Records from a data collection:
● ● ● ● ●

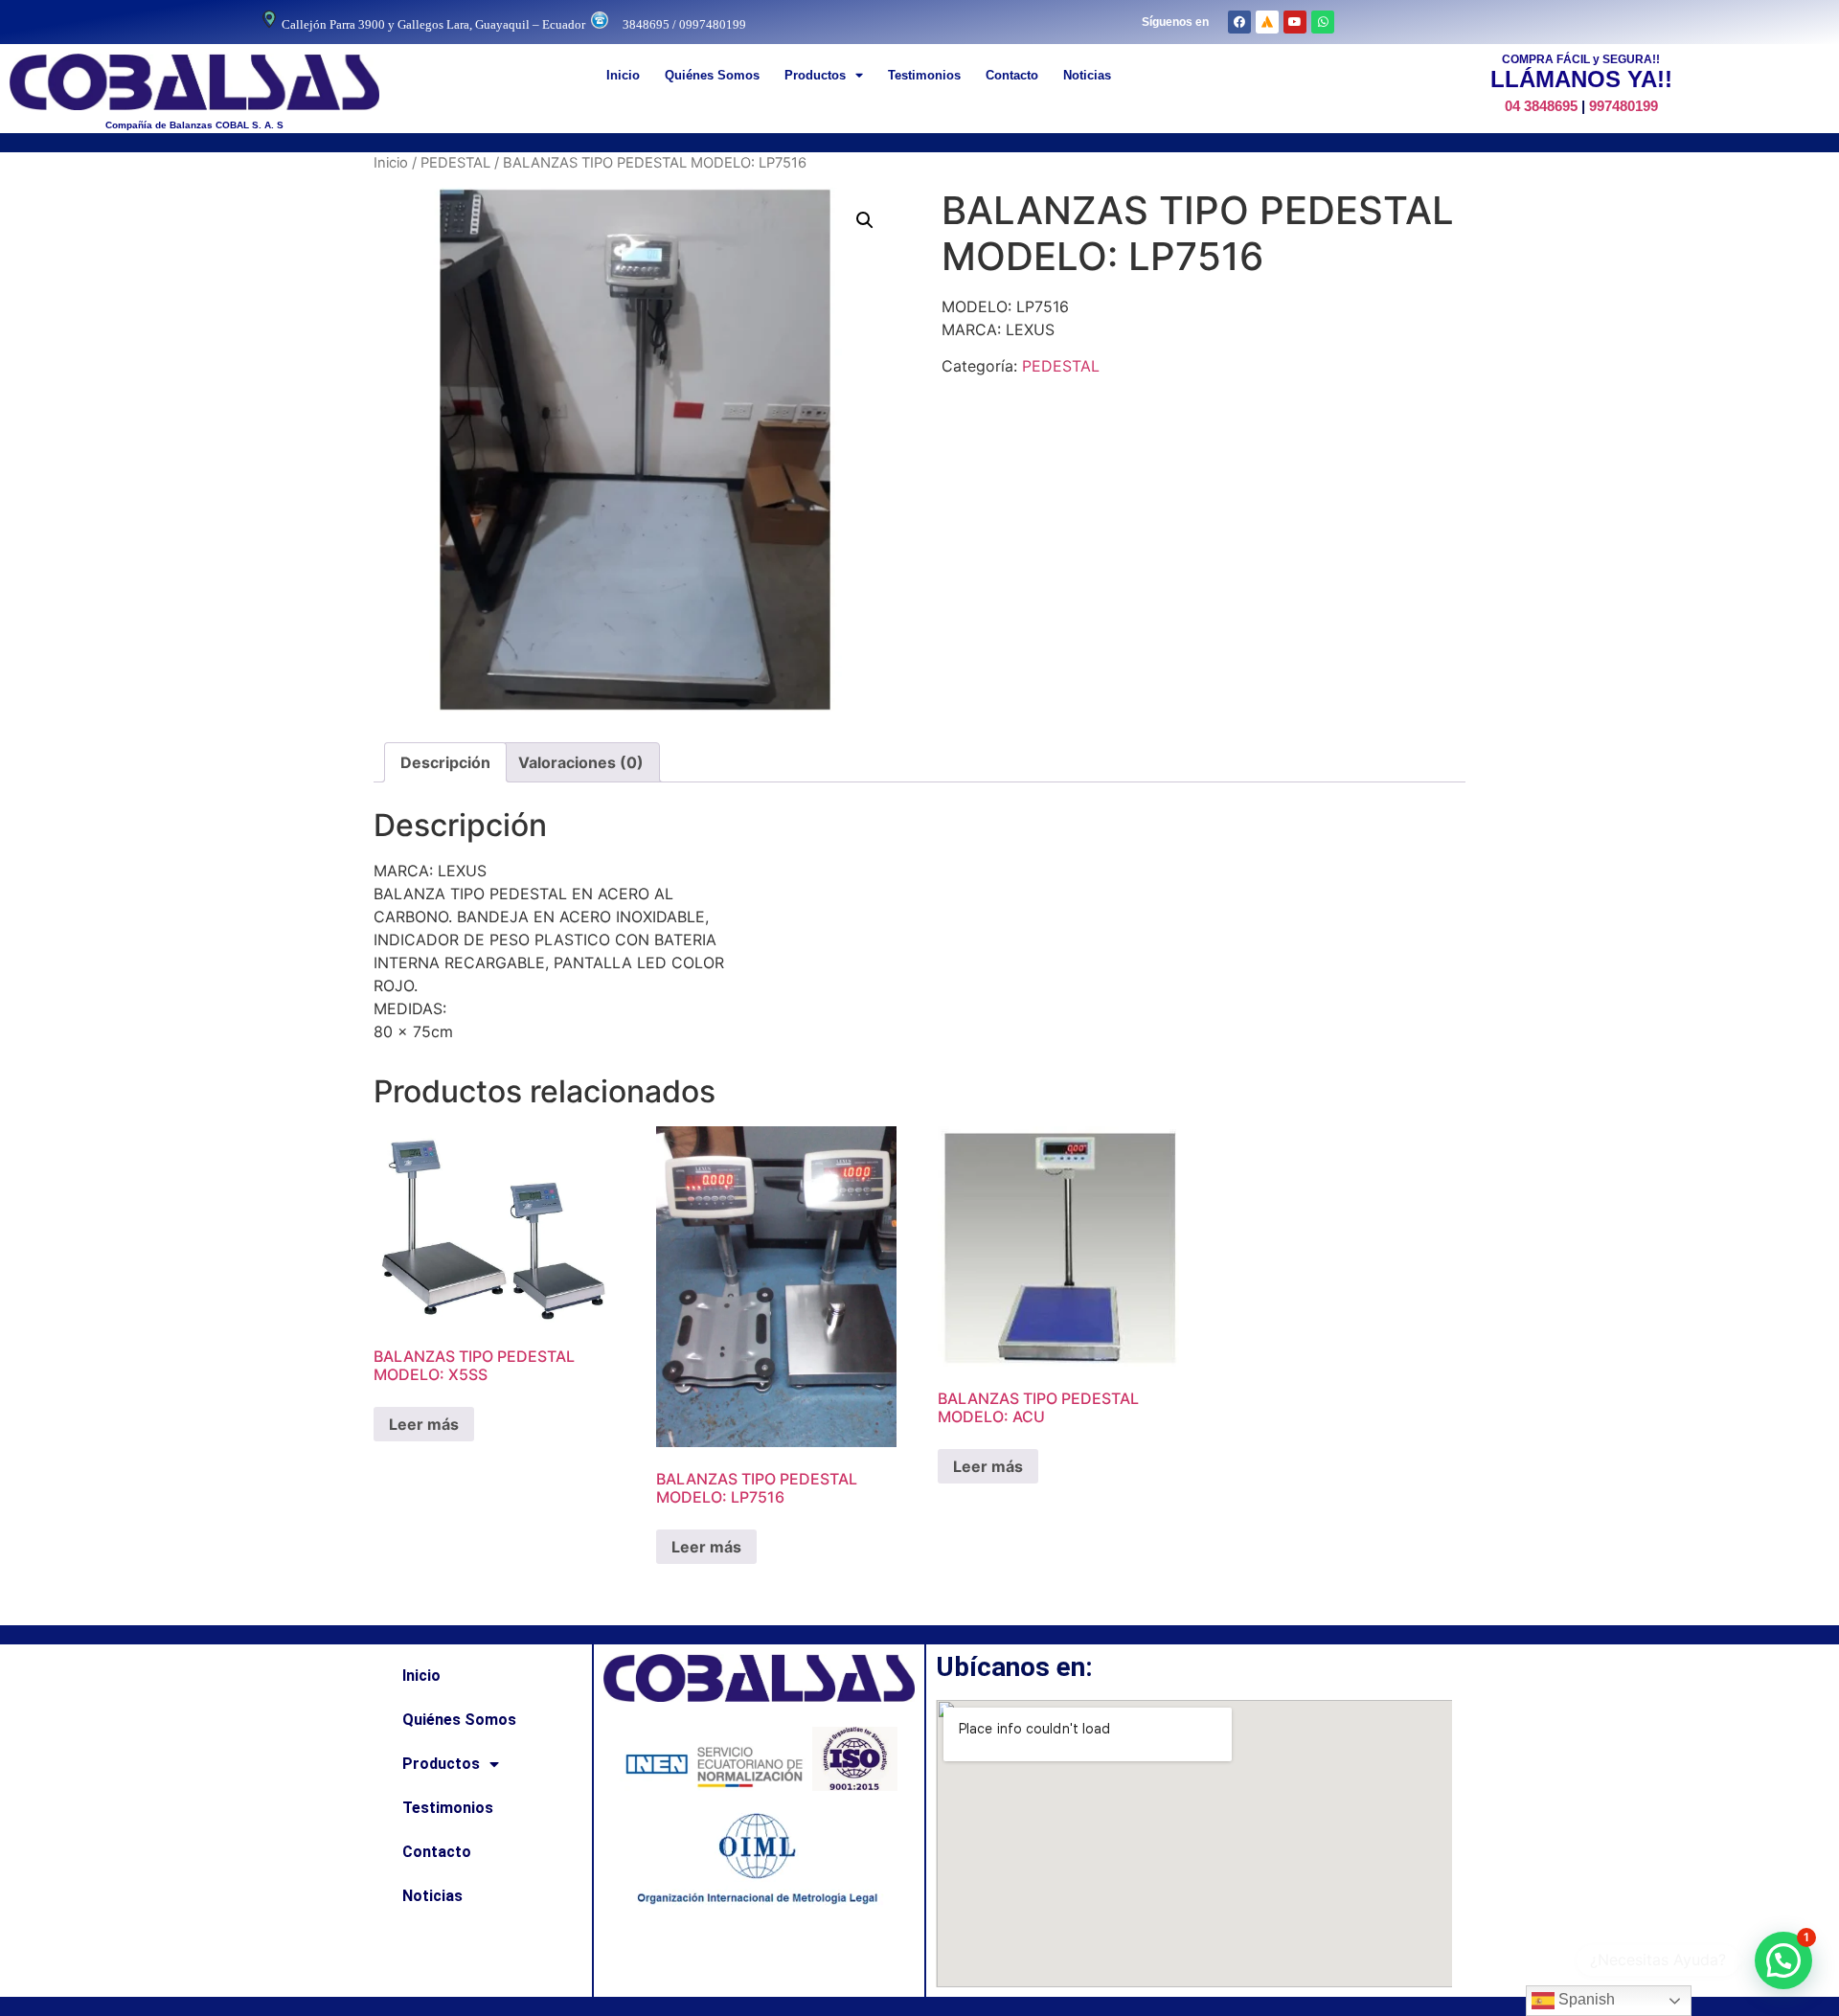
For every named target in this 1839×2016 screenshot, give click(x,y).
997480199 (1623, 106)
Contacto (1012, 75)
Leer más (424, 1424)
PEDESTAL (455, 162)
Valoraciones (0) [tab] (581, 762)
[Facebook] (1239, 22)
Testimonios (924, 75)
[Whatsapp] (1322, 22)
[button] (865, 220)
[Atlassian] (1267, 22)
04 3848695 (1541, 106)
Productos (815, 75)
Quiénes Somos (712, 75)
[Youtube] (1294, 22)
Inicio (623, 75)
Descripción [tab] (445, 762)
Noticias (1087, 75)
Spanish (1585, 1999)
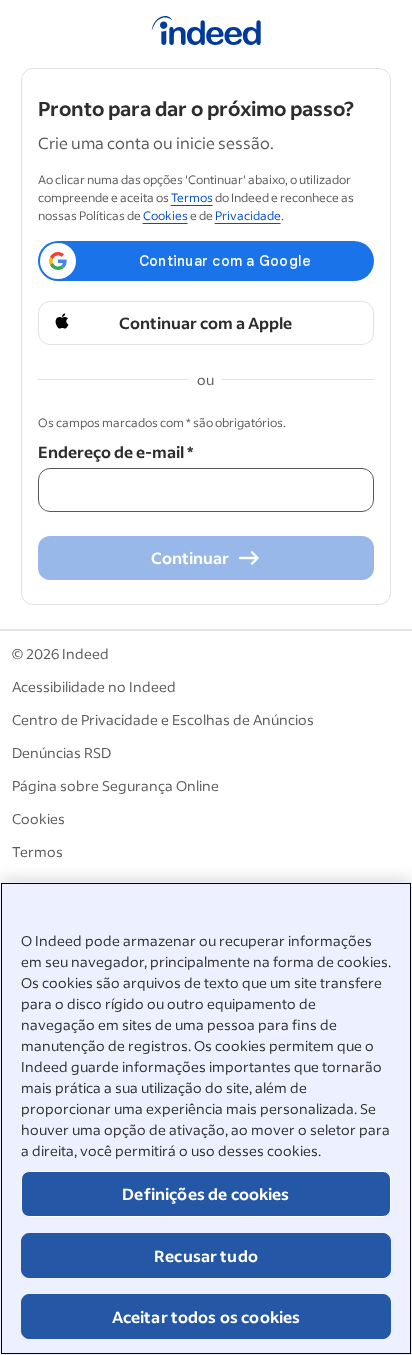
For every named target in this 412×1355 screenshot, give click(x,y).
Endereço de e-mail (115, 451)
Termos (192, 197)
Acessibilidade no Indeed (94, 686)
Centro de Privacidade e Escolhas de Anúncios (163, 719)
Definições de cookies (205, 1193)
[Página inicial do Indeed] (206, 34)
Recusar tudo (206, 1255)
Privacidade (248, 215)
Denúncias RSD (61, 752)
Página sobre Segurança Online (115, 785)
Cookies (165, 215)
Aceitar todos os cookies (206, 1316)
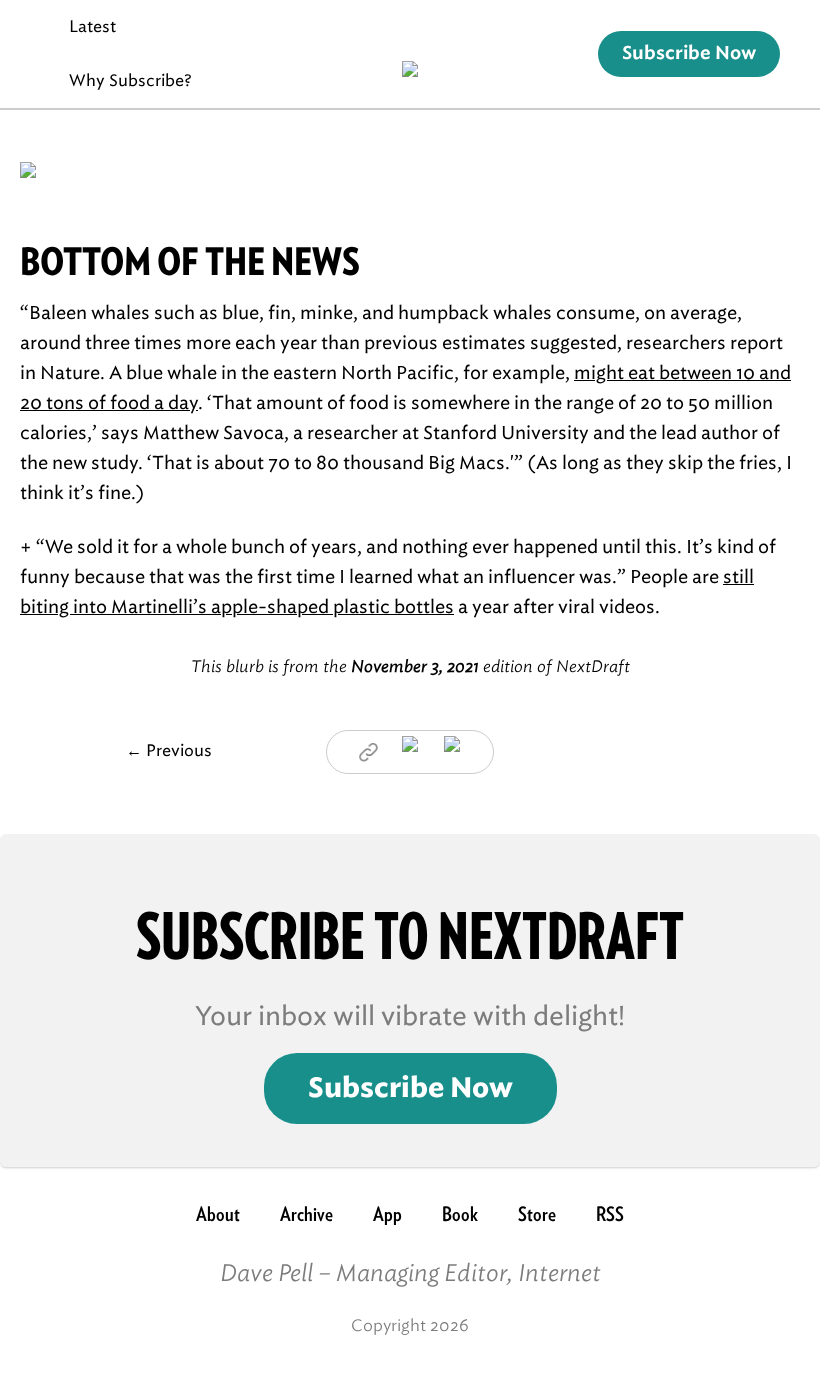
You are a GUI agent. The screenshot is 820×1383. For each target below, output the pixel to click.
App (387, 1214)
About (218, 1214)
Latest (92, 26)
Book (460, 1214)
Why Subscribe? (130, 80)
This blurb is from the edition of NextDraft (410, 666)
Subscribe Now (689, 54)
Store (537, 1214)
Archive (306, 1214)
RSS (610, 1214)
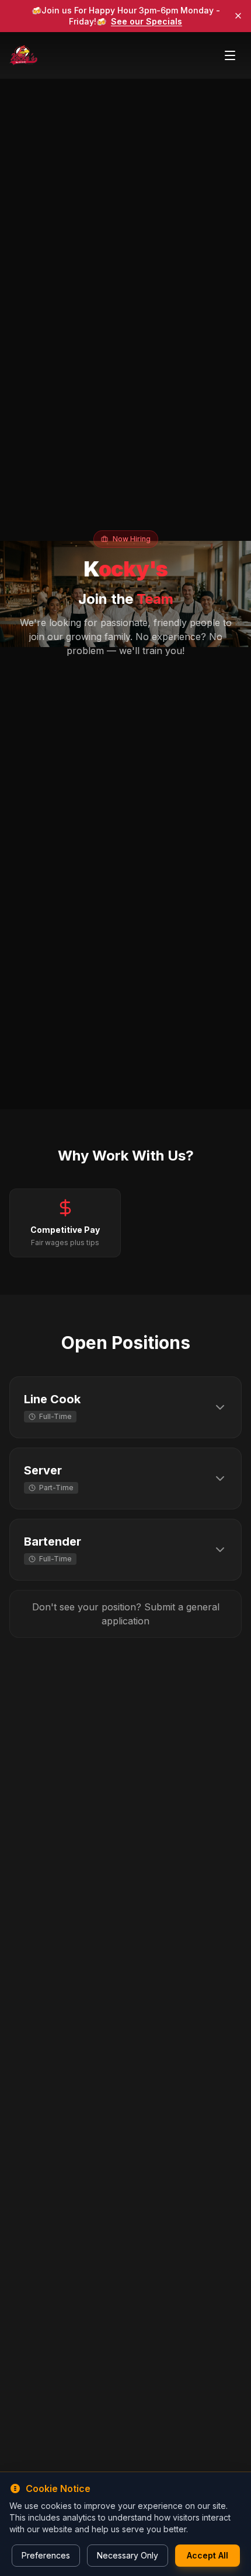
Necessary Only (127, 2555)
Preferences (46, 2555)
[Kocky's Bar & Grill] (23, 55)
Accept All (207, 2555)
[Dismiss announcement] (238, 16)
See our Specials (146, 21)
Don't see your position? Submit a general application (125, 1614)
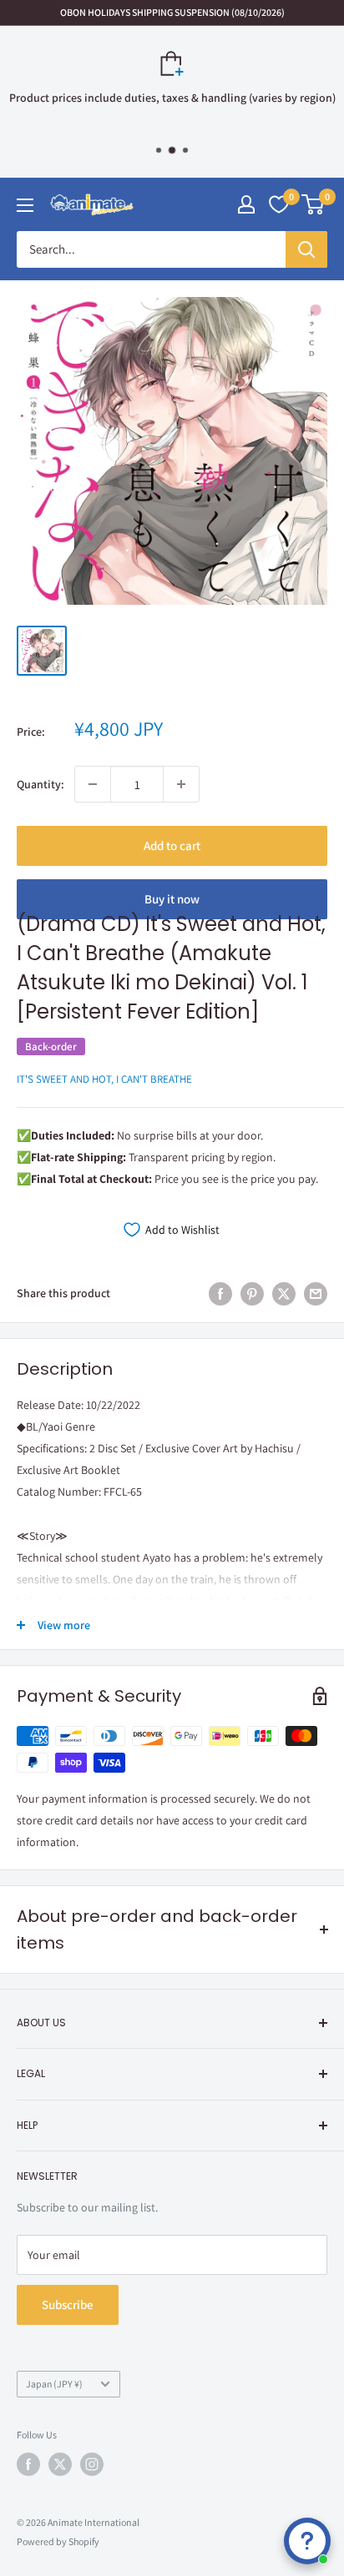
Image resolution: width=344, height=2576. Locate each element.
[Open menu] (25, 205)
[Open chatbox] (307, 2541)
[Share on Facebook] (220, 1293)
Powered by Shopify (58, 2541)
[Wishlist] (279, 204)
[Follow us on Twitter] (60, 2464)
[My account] (246, 204)
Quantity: (40, 784)
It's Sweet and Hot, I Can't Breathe (104, 1079)
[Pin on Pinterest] (252, 1293)
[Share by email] (315, 1293)
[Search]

● ● ● ● ●

### Problem requirements
Reproduce exactly the lines from the one containing "[Open chatbox] (307, 2541)" through the last line of the records above, including both, and nothing else.

### Solution
[Open chatbox] (307, 2541)
[Share on Facebook] (220, 1293)
Powered by Shopify (58, 2541)
[Wishlist] (279, 204)
[Follow us on Twitter] (60, 2464)
[My account] (246, 204)
Quantity: (40, 784)
It's Sweet and Hot, I Can't Breathe (104, 1079)
[Pin on Pinterest] (252, 1293)
[Share by email] (315, 1293)
[Search]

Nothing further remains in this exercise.